▶ Try it
Scan the entries below and extract each line with the word "Александр" in it.

──────── Records provided ────────

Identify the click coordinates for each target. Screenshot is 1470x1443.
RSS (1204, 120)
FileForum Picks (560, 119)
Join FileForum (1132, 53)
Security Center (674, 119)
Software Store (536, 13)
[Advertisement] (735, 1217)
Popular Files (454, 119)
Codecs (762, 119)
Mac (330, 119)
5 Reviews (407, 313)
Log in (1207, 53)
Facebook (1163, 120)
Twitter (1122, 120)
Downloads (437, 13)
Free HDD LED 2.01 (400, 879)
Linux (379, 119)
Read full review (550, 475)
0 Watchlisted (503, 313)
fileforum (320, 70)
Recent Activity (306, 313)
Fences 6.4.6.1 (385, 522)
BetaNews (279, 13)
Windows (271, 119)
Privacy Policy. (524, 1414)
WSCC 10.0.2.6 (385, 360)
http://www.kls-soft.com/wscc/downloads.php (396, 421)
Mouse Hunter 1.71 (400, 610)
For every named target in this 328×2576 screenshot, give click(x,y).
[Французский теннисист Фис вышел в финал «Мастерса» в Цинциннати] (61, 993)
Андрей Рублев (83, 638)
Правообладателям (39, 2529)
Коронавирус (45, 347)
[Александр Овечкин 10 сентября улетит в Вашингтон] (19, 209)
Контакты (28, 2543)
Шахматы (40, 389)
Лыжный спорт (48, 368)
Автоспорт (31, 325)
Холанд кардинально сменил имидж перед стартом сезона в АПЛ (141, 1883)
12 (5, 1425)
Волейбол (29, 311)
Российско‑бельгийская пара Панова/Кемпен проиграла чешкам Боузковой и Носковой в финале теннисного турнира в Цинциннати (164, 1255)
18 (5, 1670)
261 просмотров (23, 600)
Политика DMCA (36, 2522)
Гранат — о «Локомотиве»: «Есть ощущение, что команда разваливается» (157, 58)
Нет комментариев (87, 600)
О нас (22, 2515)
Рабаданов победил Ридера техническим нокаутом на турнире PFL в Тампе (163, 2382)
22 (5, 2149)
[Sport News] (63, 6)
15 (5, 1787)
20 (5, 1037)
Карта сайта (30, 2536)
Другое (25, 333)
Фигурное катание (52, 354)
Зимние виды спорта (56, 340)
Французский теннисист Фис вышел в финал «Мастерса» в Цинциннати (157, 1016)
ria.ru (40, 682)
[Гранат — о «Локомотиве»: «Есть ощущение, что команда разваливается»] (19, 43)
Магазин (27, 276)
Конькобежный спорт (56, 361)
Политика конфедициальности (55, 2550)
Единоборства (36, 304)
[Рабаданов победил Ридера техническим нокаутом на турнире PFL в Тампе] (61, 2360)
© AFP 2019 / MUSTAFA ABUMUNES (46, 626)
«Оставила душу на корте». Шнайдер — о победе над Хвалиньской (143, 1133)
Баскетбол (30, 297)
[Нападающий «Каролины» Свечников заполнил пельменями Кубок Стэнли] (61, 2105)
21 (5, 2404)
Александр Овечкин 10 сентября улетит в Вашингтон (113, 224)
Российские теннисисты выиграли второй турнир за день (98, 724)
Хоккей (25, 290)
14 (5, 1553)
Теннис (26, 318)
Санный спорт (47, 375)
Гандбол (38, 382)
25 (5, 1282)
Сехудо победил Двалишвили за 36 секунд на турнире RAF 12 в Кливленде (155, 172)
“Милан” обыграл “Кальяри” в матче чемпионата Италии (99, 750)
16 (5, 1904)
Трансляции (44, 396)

────────

▶ Expected answer
[Александр Овечкин 10 сентября улетит в Вашингтон] (19, 209)
Александр Овечкин 10 сентября улетит в Вашингтон (113, 224)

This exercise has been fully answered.